Foley came up with a wide variety of gizmos and games, including a hand-launched toy helicopter, soft-tipped darts, plastic toy handcuffs and "un-du," a liquid adhesive remover.
"I was born with a gift," Foley told the New York Times in 1998. "Ideas pop into my head."
Twister, marketed as "The Game That Ties You Up in Knots," was born as a collaboration between Foley and cartoonist Neil Rabens when they worked at a St. Paul, Minn., design firm in the mid 1960s.
Born Sept. 6, 1930, in Lafayette, Ind., Charles Frederick Foley displayed his inventiveness early. When he was 8, he came up with a latch that would automatically close a gate to keep livestock penned on the family farm.

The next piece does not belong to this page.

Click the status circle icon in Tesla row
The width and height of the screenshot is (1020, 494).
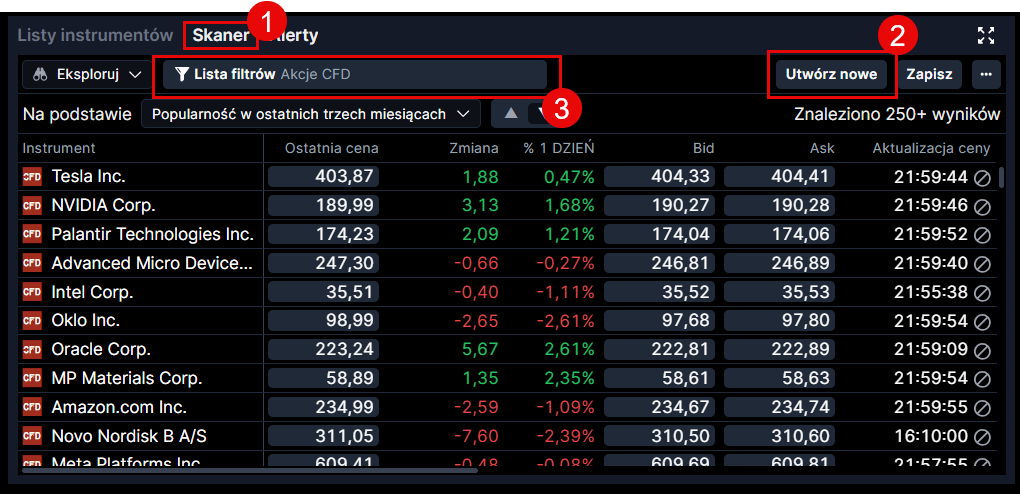tap(982, 177)
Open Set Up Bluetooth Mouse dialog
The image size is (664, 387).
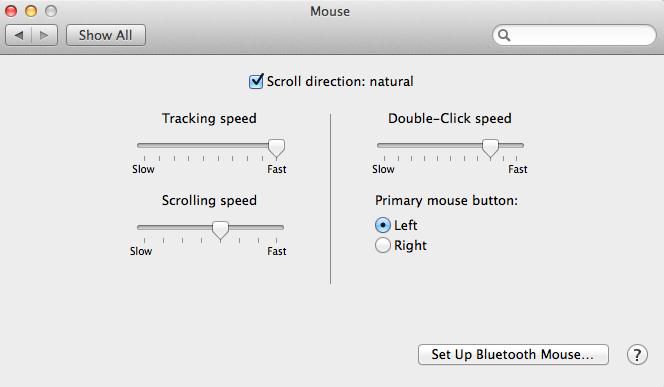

After high school, he worked on a Ford assembly line and saw many possibilities for innovation. When he equipped his 1952 Plymouth Belvedere with homemade, tricolor taillights — green for speeding up, orange for slowing down and red for stopping — the police officer who cited him also congratulated him.
After serving in the Michigan Air National Guard from 1950 to 1953, he was a salesman for a furnace-cleaning service and worked for companies developing products such as an automatic cocktail shaker.
"He was extremely creative and had an open mind to any opportunity that could make a difference in people's lives," son Mark Foley said.
In his later years, Foley lived in North Carolina, where he regularly spoke to school classes about inventions.